- THE TASK: Update the lines below by replacing "Screen dimensions" with "Screen size" and keeping everything else the same. Leave the pictures out of your answer.

Dataset items:
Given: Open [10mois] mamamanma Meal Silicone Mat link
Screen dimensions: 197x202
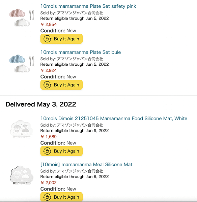Looking at the screenshot, I should click(x=86, y=164).
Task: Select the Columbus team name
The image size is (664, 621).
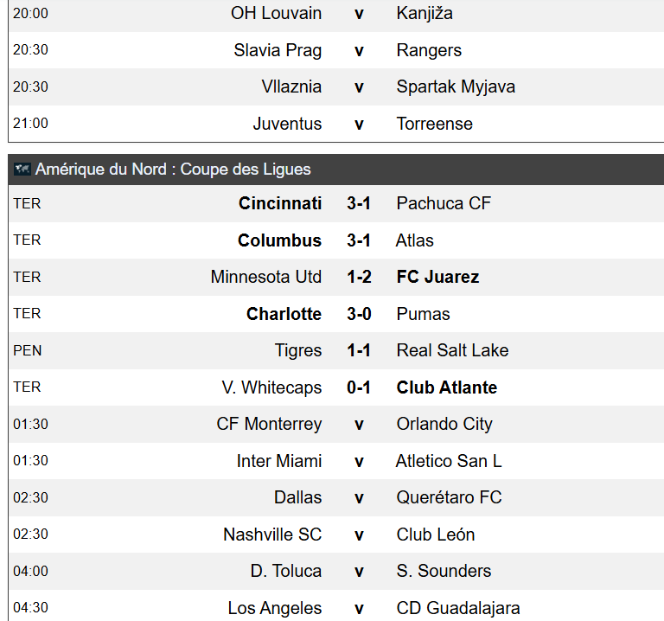Action: point(279,240)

- REPLY TO THE TASK:
Given: Open [10mois] mamamanma Meal Silicone Mat link
Screen size: 197x202
Looking at the screenshot, I should click(x=86, y=164).
Task: Select the Columbus team name
The image size is (664, 621).
Action: point(279,240)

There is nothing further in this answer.